A pocas horas del esperado Superclásico entre River y Boca, el estadio Monumental presenta un panorama lejos del ideal. Según se pudo observar en un sobrevuelo reciente, el campo de juego muestra importantes sectores con arena y signos evidentes de deterioro, mientras continúan los trabajos intensivos para intentar mejorar su estado antes del inicio del partido.
Si bien se percibe una leve mejoría respecto al último encuentro del equipo dirigido por Chacho Coudet frente a Carabobo por la Copa Sudamericana, la superficie sigue sin estar a la altura de un evento de semejante magnitud. Las imágenes reflejan un terreno irregular, con zonas visiblemente afectadas y parches de arena utilizados de urgencia para emparejar el césped.
El desgaste se hace particularmente evidente en el sector cercano a la tribuna Centenario, aunque la zona próxima a la cabecera Sívori muestra mejores condiciones. Aun así, persisten líneas transversales con el pasto muy castigado o directamente inexistente, lo que genera preocupación en la previa del duelo.
Durante la mañana de este domingo, los operarios continuaban trabajando contra reloj en el mantenimiento del campo, buscando presentar una superficie lo más acorde posible. Sin embargo, los efectos de los recientes recitales —entre ellos los tres shows de AC/DC a fines de marzo— complicaron el proceso de resembrado que se había adelantado durante la última fecha FIFA.
El deterioro ya se había hecho evidente a principios de mes, en el triunfo de River ante Belgrano, y aunque se esperaba una mejora progresiva, la evolución no fue suficiente. El partido frente a Carabobo, disputado días atrás, ya había dejado señales claras de que el césped no estaba en condiciones óptimas.

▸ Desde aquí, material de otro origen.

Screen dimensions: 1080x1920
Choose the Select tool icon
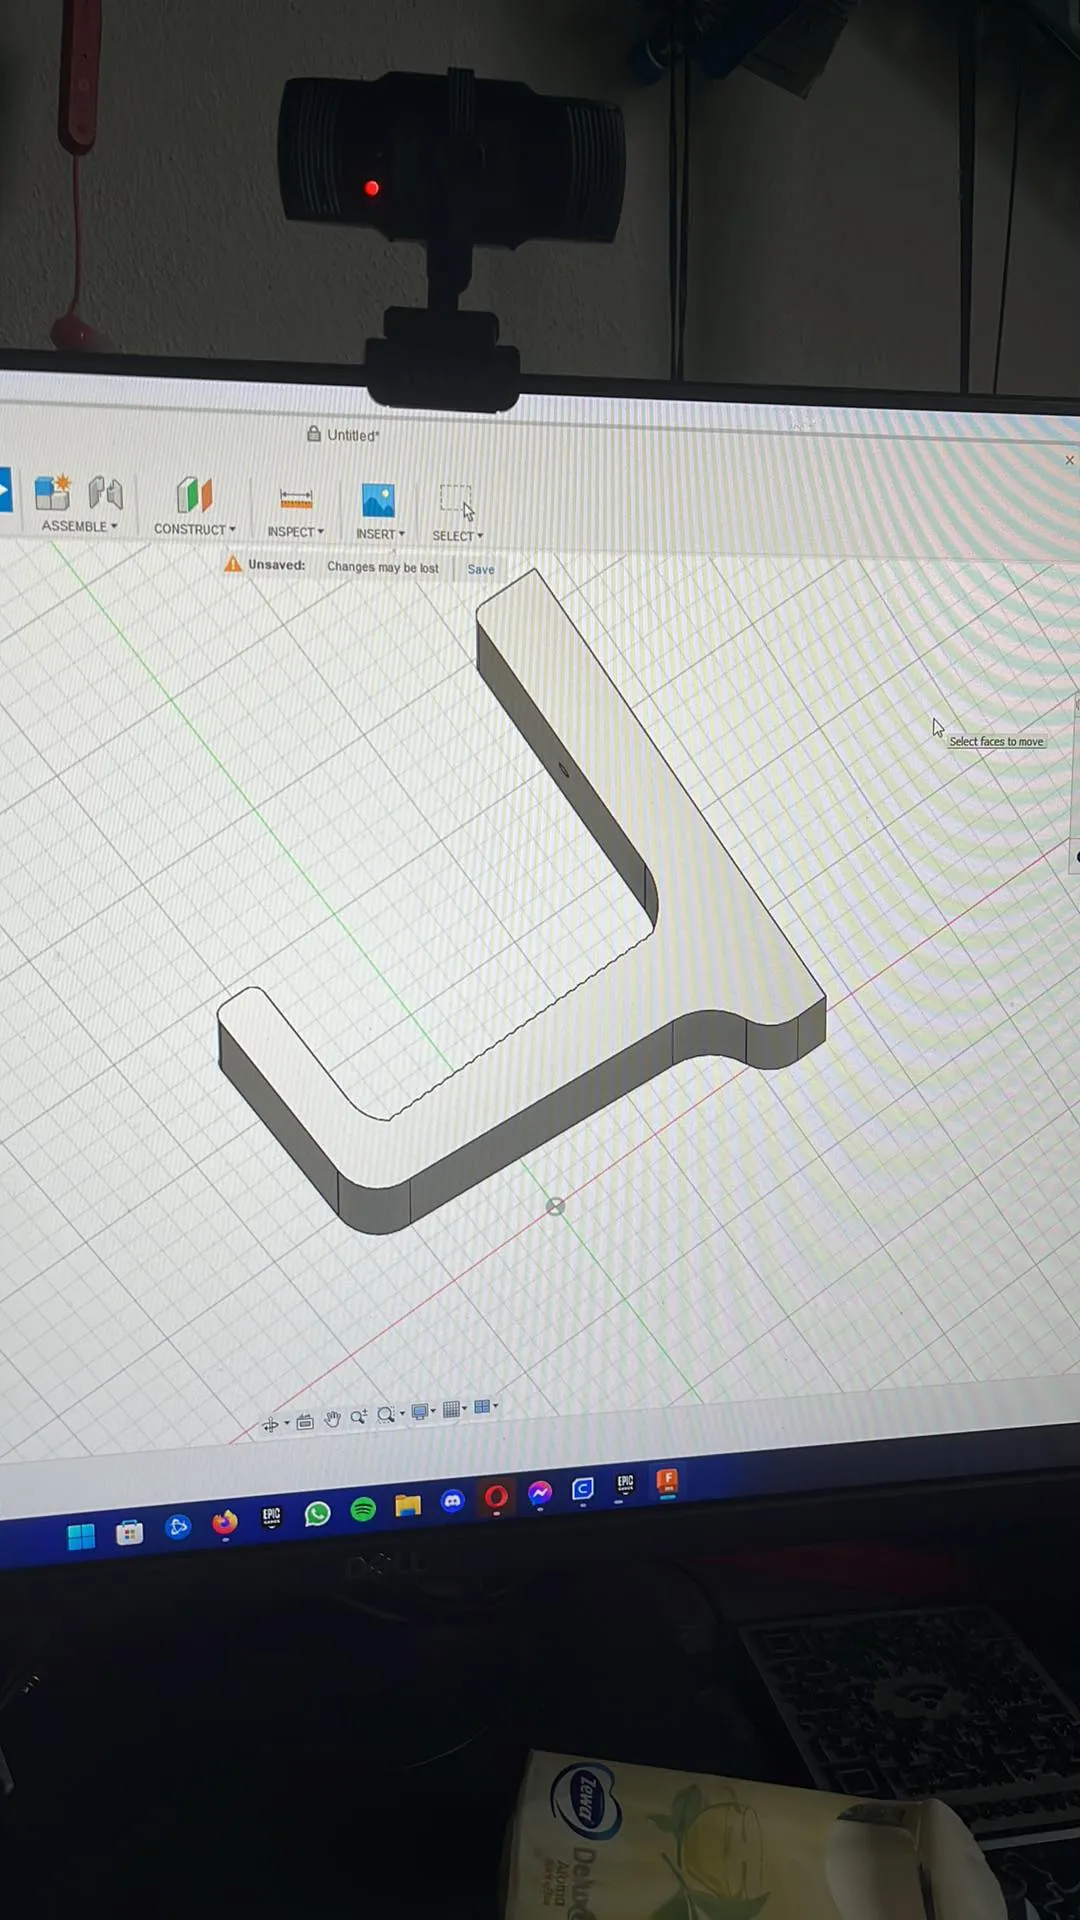click(457, 502)
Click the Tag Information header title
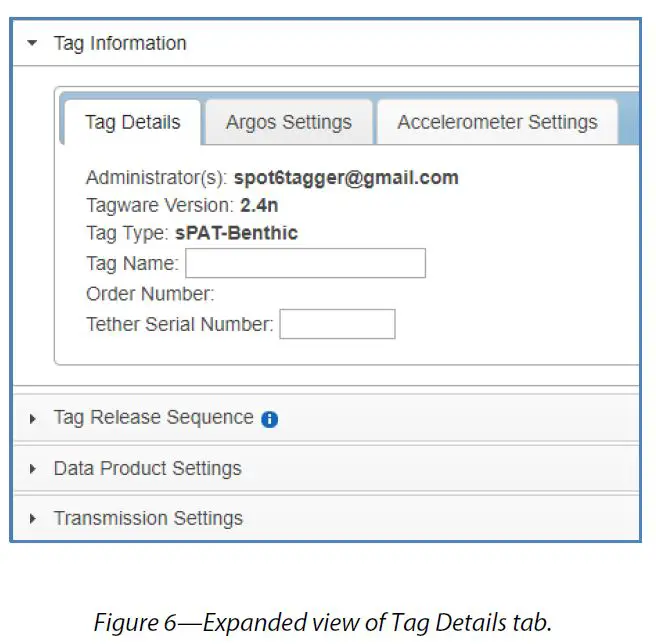This screenshot has width=656, height=644. [120, 44]
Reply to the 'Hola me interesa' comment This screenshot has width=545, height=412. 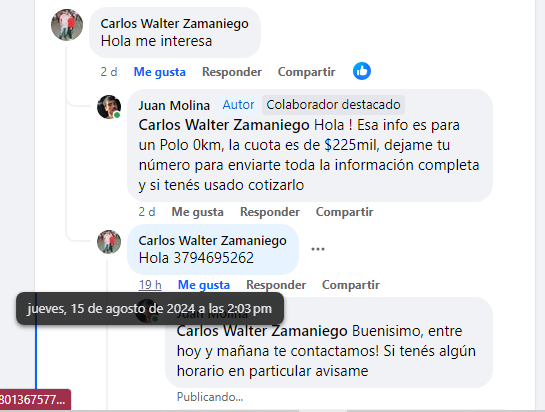click(x=232, y=72)
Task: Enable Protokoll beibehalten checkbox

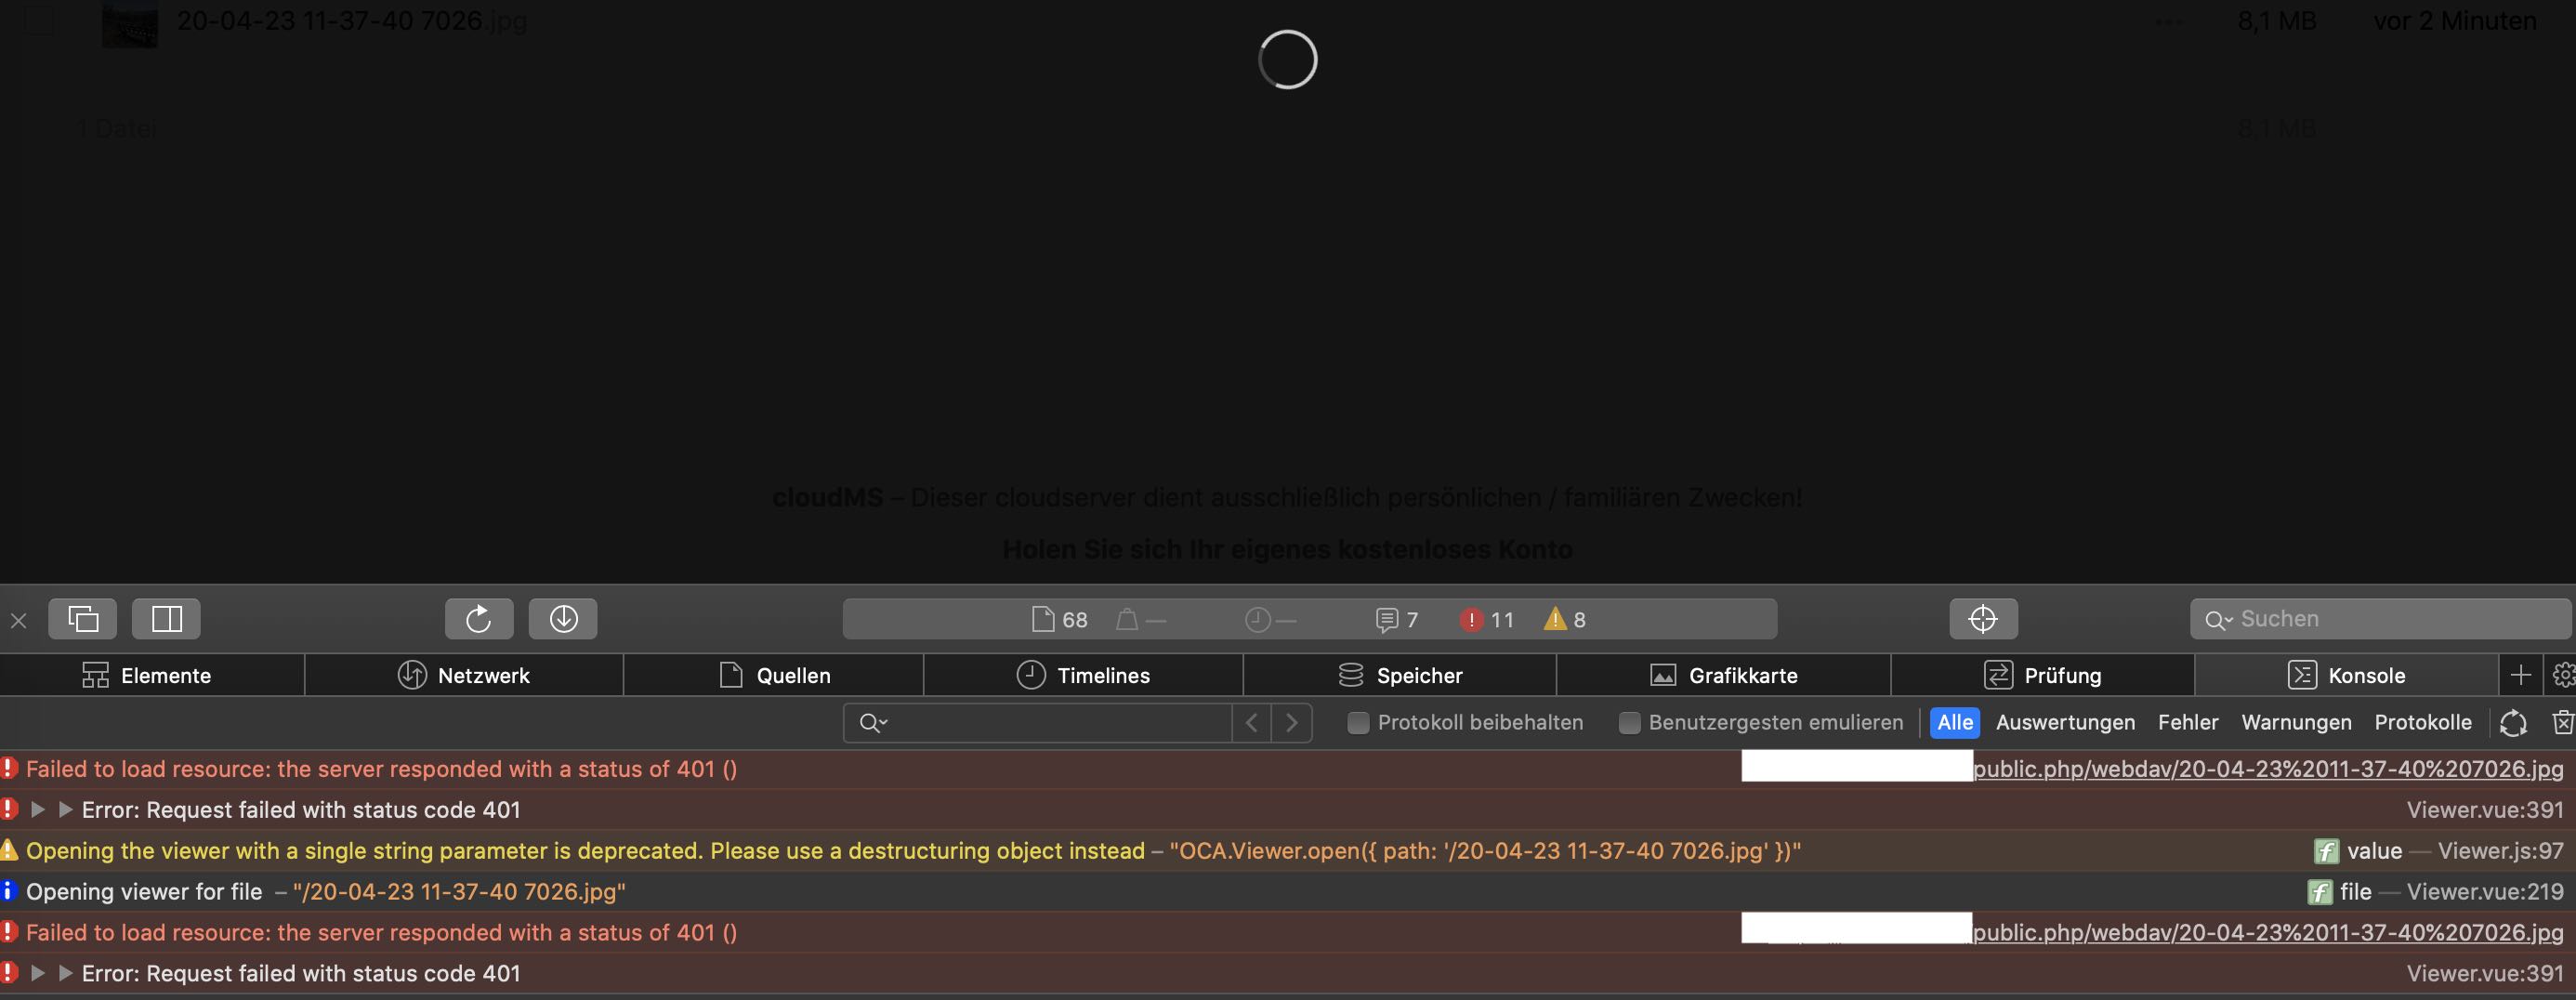Action: pos(1357,723)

En la previa del clásico, tanto Gonzalo Montiel como Leandro Paredes se refirieron a la situación durante la conferencia organizada por la Liga Profesional. “No está en buenas condiciones pero no nos favorece a ninguno de los dos”, señaló el lateral de River. Por su parte, el mediocampista de Boca relativizó el impacto: “Somos dos equipos que intentan jugar al fútbol y condiciona un poco el estado, pero no le damos tanta importancia”.
Con este escenario, el Superclásico se jugará en un campo que dista de su mejor versión, sumando un condimento extra a uno de los partidos más importantes del fútbol argentino.